Question

Question:Suppose that the joint p.d.f. ofXandYis as follows:

\(f\left( {x,y} \right) = \left\{ \begin{array}{l}2x{e^{ - y}}\;for\;0 \le x \le 1\;and\;0 < y < \infty \\0\;otherwise\end{array} \right.\)

AreXandYindependent?

Short answer

Yes.

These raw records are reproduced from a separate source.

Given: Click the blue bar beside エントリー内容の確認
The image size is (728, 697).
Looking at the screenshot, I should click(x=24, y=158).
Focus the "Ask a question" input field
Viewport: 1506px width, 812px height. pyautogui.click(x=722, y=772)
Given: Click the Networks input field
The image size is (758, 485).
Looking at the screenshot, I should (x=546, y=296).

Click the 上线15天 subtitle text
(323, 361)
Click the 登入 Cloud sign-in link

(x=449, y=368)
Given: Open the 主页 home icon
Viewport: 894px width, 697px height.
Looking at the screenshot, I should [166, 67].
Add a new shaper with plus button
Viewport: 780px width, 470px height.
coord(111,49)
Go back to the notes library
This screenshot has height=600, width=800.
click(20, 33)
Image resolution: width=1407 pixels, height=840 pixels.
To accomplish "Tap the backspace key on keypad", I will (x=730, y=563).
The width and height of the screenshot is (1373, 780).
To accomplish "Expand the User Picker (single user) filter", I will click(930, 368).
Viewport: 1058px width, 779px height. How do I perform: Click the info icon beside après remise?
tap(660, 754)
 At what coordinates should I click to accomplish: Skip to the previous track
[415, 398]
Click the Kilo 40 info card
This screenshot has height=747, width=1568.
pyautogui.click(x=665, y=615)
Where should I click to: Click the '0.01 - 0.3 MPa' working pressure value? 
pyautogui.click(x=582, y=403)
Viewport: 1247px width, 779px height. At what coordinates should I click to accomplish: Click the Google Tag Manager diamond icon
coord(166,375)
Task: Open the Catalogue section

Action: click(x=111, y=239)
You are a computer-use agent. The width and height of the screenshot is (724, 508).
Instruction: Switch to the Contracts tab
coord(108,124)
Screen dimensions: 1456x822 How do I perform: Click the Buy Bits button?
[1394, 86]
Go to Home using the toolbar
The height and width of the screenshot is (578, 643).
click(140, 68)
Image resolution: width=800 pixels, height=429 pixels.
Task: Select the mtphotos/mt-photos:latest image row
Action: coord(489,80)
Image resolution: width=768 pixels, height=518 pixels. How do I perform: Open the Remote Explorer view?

X and Y are independent.

Step-by-step solution

Given information

There are two random variables, X and Y. The joint distribution of those two random variables is,

\(f\left( {x,y} \right) = \left\{ \begin{array}{l}2x{e^{ - y}}\;for\;0 \le x \le 1\;and\;0 < y < \infty \\0\;otherwise\end{array} \right.\)

Calculate the marginal p.d.f of X

The marginal probability distribution function of X is,

\(\begin{array}{c}f\left( x \right) = \int\limits_0^\infty {f\left( {x,y} \right)dy} \\ = \int_0^\infty {2x{e^{ - y}}dy} \\ = 2x\left( { - {e^{ - y}}} \right)_0^\infty \\ = 2x\left( {0 + 1} \right)\\ = 2x\end{array}\)

Therefore, the marginal p.d.f of X is \(f\left( x \right) = \left\{ \begin{array}{l}2x\;for\;0 \le x \le 1\\0\;otherwise\end{array} \right.\) .

Calculate the marginal p.d.f of Y

The marginal probability distribution function of Y is,

\(\begin{array}{c}f\left( y \right) = \int\limits_0^1 {f\left( {x,y} \right)dx} \\ = \int_0^1 {2x{e^{ - y}}dx} \\ = {e^{ - y}}\left( {{x^2}} \right)_0^1\\ = {e^{ - y}}\left( {1 - 0} \right)\\ = {e^{ - y}}\end{array}\)

Therefore, the marginal p.d.f of X is \(f\left( y \right) = \left\{ \begin{array}{l}{e^{ - y}}\;for\;0 \le x \le \infty \\0\;otherwise\end{array} \right.\) .

Check the independency

Hence there can be considered the marginal p.d.f as,

\(\begin{array}{c}f\left( {x,y} \right) = 2x{e^{ - y}}\\ = 2x \times {e^{ - y}}\\ = f\left( x \right) \times f\left( y \right)\end{array}\)

Therefore, there can be written the marginal p.d.f as the product of two individual marginal p.d.f of two random variable. So, X and Y are independent.